When we first moved into our house in 1977, we had a ridiculously big ice storm. All the trees were weighed down from the crystal encompassing branches and whatever leaves were left on the trees. We lost power, and at some point we piled into our car and drove to my Grandmother’s house. She wasn’t too far, about twenty to thirty minutes, and I don’t recall how the roads were other than my usually wild anxiety of we shouldn’t be going out in this weather.
But Grandma had power and we didn’t and so we went to use her heat and to visit her and my uncle and my great-grandmother.It stayed in my mind, and after she moved and we continued to have bad winter weather over the years, I wondered where we would go to warm up when we inevitably lost power again.
Fast forward to the winter of 2008. It was our second year in our new house. The ice landed on the roof, froze, and got so heavy that it slid off onto our front stoop. We discovered that we could not use our front door throughout the winters. The danger of getting an ice concussion was too great. In fact, it was so heavy and fell so hard that it broke our wrought iron handrail, making it more or less useless.
We lost power early in the day, and everyone, including our three children, aged two, four, and eleven were bundled up as if we were going sledding or building a snowman. We were sitting in our living room under the covers, waiting for the power to come back on.
We waited all day.
We waited most of the evening, and then, after much discussion and argument found out that there was a Red Cross shelter at the high school in the village near our town.
Despite the ice covering every conceivable surface, taking down trees and power lines, the roads were remarkably clear.They would be dry from the bright sunshine the next morning although we still would not have power.
We gathered the diaper bag, a fanny pack for my stuff, and found ourselves in a new situation, waiting in line at the shelter, signing in, getting supplies from the volunteers who didn’t know how their own homes were faring.
They were kind and managed to entertain the kids when I had reached my limit. It was the most stressful experience I think I’d ever had in my life. It was surreal. There were a few other kids there, but not many. My oldest son and middle guy went to the game room and played with them while my baby girl alternated from running around in circles, crying, and being the nuisance that new walkers do, but that seems so much worse when you’re stuck in a place.

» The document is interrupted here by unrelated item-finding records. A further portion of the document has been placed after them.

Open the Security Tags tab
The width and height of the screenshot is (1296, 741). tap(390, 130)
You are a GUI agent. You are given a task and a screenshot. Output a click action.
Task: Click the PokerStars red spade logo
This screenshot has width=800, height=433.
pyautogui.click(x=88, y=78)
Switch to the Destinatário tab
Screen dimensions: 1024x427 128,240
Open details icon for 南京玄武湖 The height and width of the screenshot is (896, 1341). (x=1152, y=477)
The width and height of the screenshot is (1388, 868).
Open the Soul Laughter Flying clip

When it was time to sleep, there were cots and pillows and blankets, but my daughter wouldn’t sleep. She cried, and I had to leave the gym to rock her to sleep even though she wouldn’t go to sleep. If I sat in a chair and rocked her, she stayed quiet for short bursts.

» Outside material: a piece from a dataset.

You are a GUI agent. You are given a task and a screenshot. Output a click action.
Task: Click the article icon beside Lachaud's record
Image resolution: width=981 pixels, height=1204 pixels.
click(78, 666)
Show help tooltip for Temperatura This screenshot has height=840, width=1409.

We stayed there for two nights and moved to a new shelter at a local college for most of the next night. We were able to go home. Our gas was working so we were able to take hot showers and change our clothes. We also cleared out our refridgerator, throwing all the food away. Our house was freezing but still not cold enough to keep the food sustained. We had just gone grocery shopping in anticpation of the storm and it was two weeks before Christmas. It was a trying time.
The little ones were given stuffed animals – Mickey Mouse’s to help them feel comfortable. They were also given Red Cross fleece blankets that we still have and pull out on those really cold nights.
The Red Cross people were amazing.
My friend started a collection and gave us a Walmart gift card for almost $450 to get groceries at their supermarket.
As difficult as that weekend was for all of us, it showed us what was important, and how kind and supportive our friends could be as well as the kindness of strangers who uprooted their lives to help all of us.
We see it with tornados in the Midwest, hurricanes in Florida, and winter storms in the northerrn states, but never did I expect to receive Red Cross aid in my own town.
I know that the Red Cross has its problems – all places do, but they are boots on the ground and they ask nothing in return for the victims of disaster. They kept me sane and kept my kids warm and fed when staying in our own house would not have.
In looking back, we knew we were lucky, but we were also blessed and I try to remember that when I see people struggling with everyday issues that are sometimes too much.